Problem details: Count the lines in the material that contain the word "Click". Reply with the number alone.

Material supplied:
↓↓↓

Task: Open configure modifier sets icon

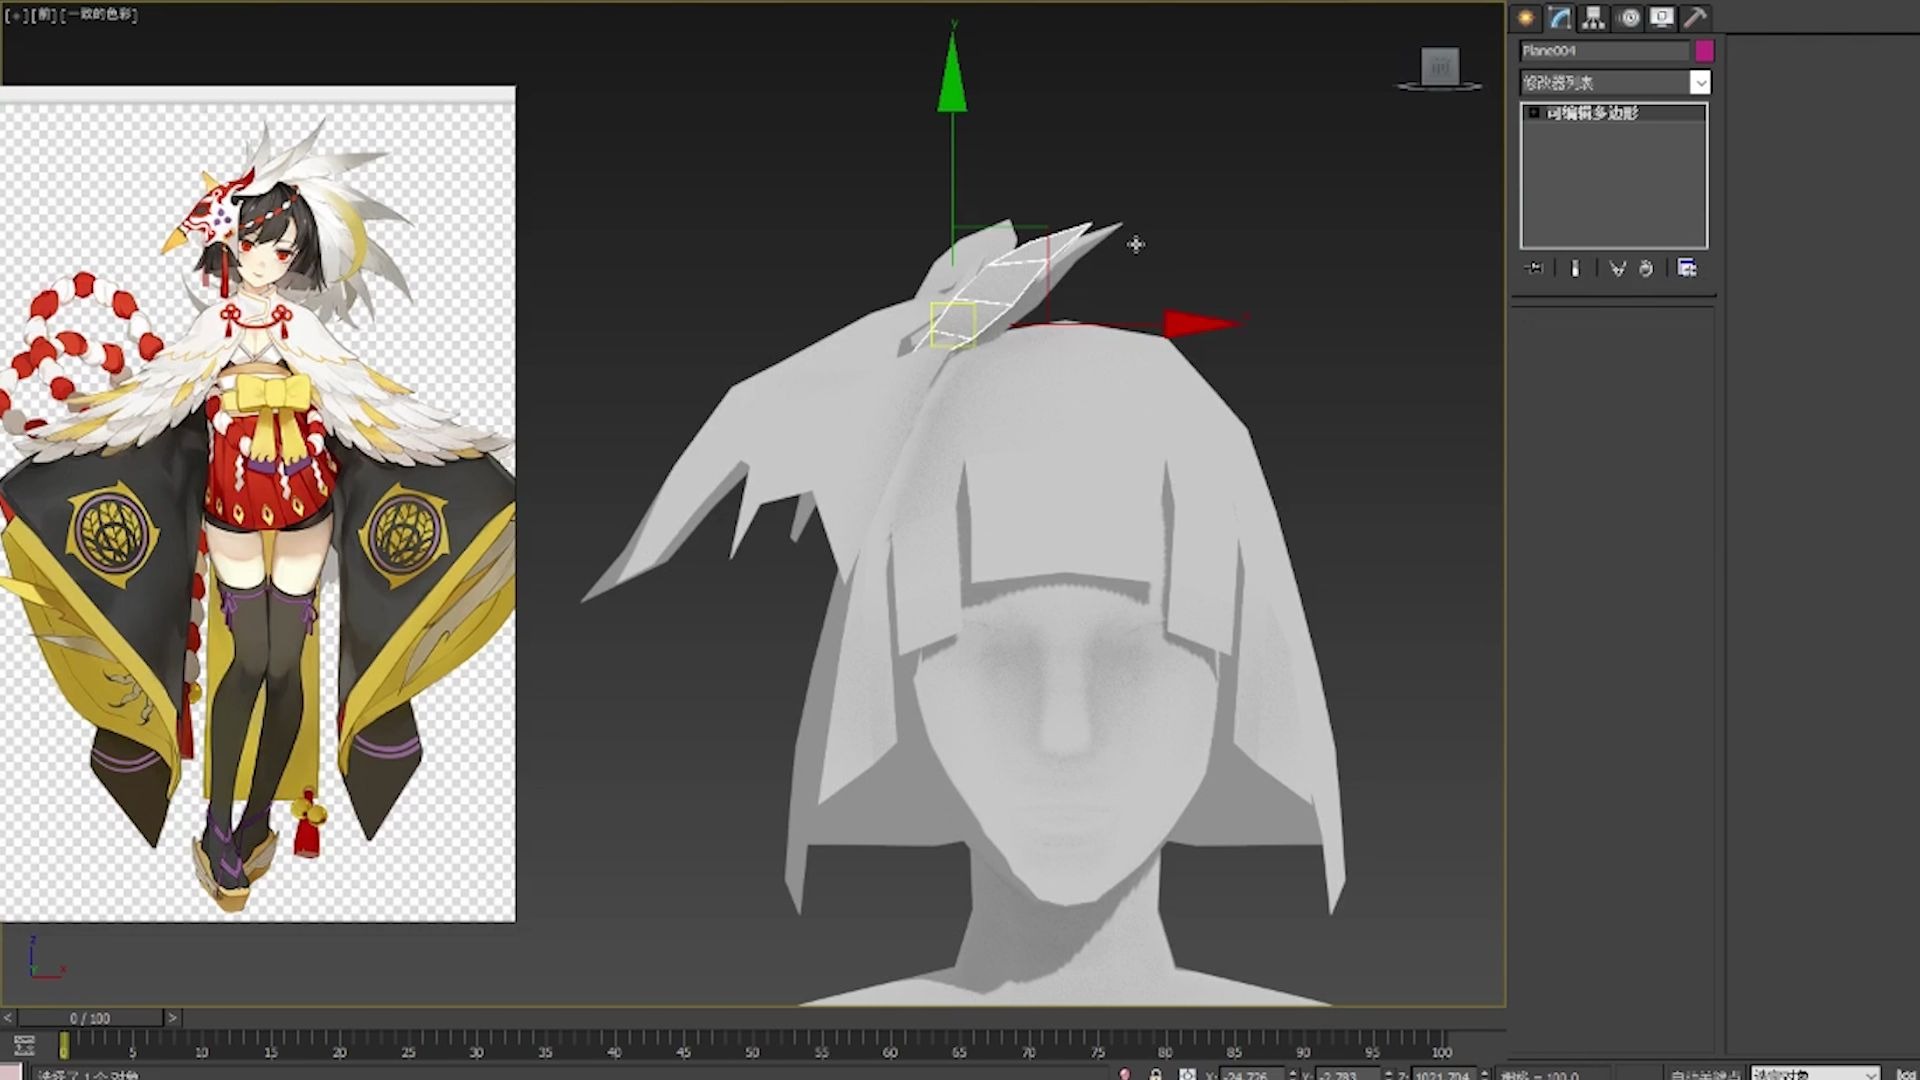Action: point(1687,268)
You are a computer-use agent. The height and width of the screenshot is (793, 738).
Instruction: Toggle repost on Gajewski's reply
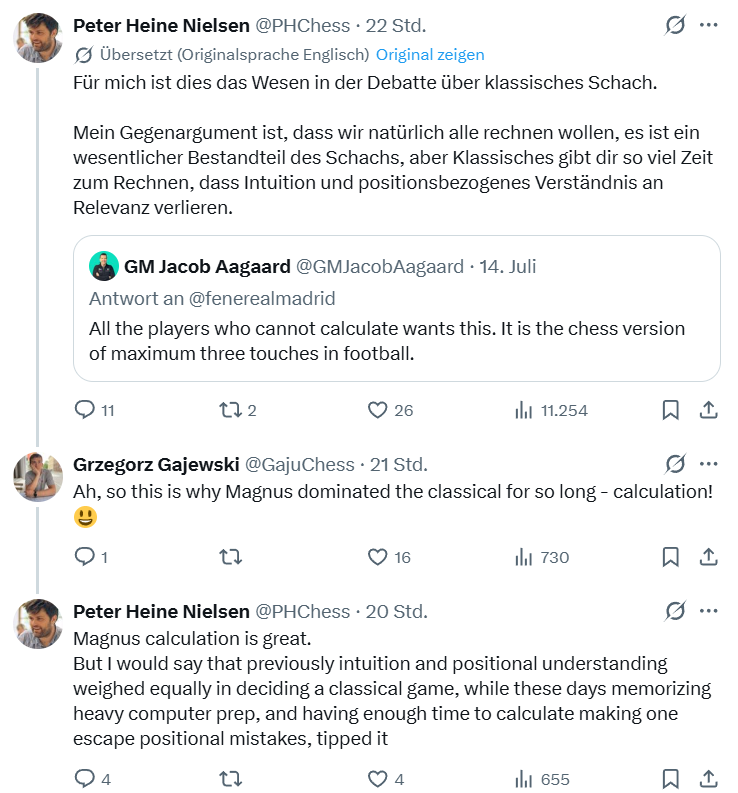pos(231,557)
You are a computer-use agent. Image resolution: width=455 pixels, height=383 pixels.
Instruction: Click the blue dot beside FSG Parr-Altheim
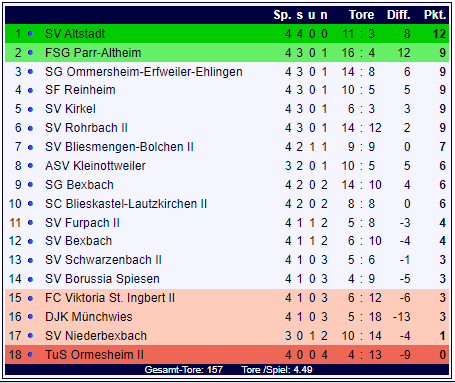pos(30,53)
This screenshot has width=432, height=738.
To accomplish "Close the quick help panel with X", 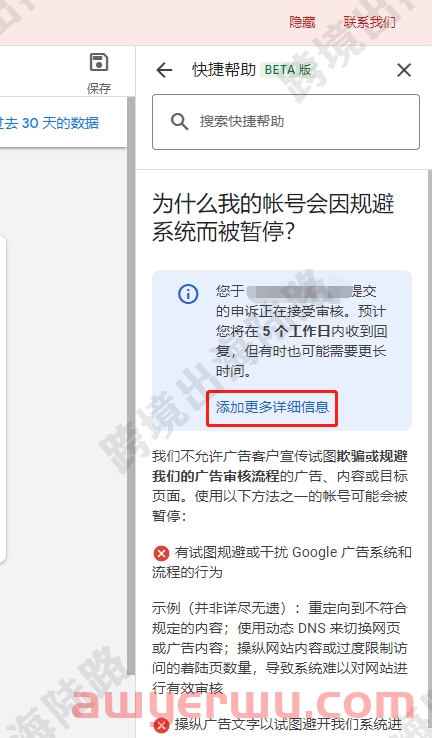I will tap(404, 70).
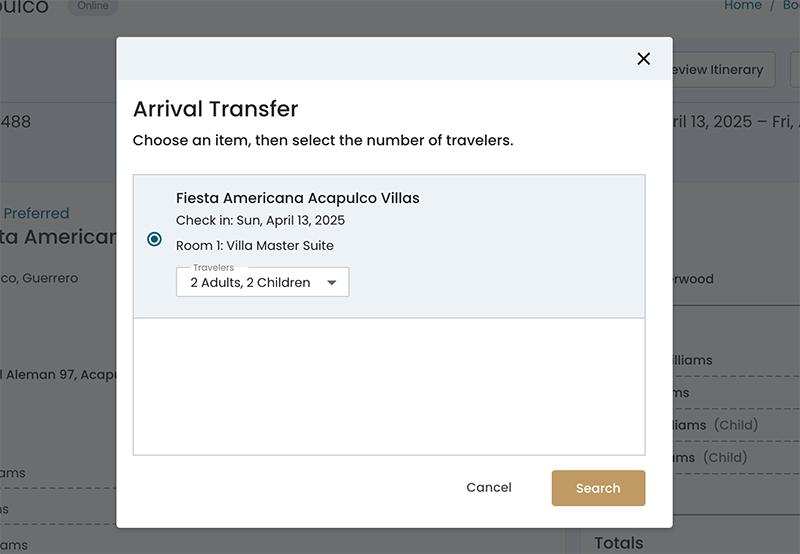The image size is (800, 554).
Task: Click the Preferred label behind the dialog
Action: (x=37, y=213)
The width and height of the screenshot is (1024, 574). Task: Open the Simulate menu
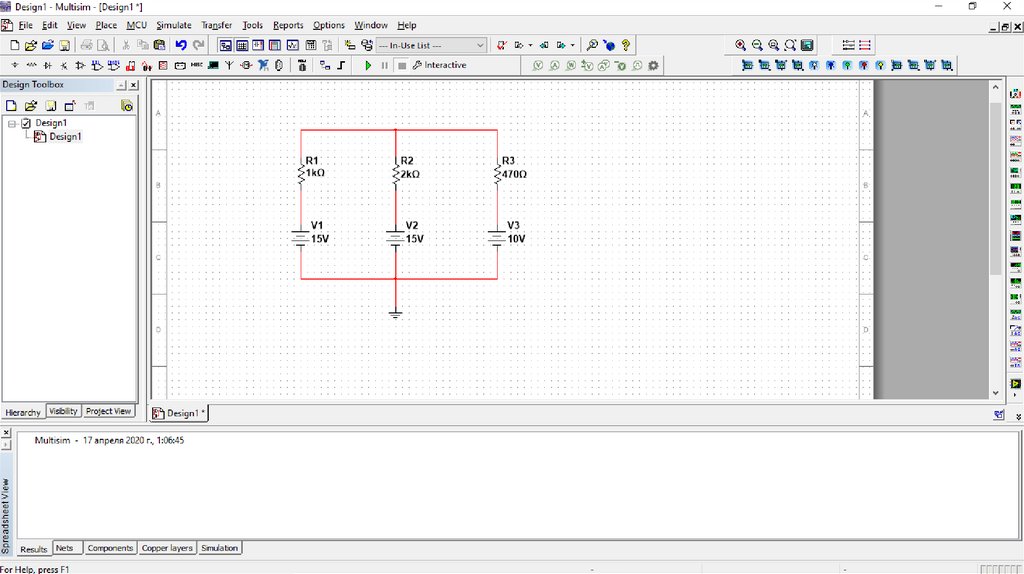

↑↑↑

Solved problem: 2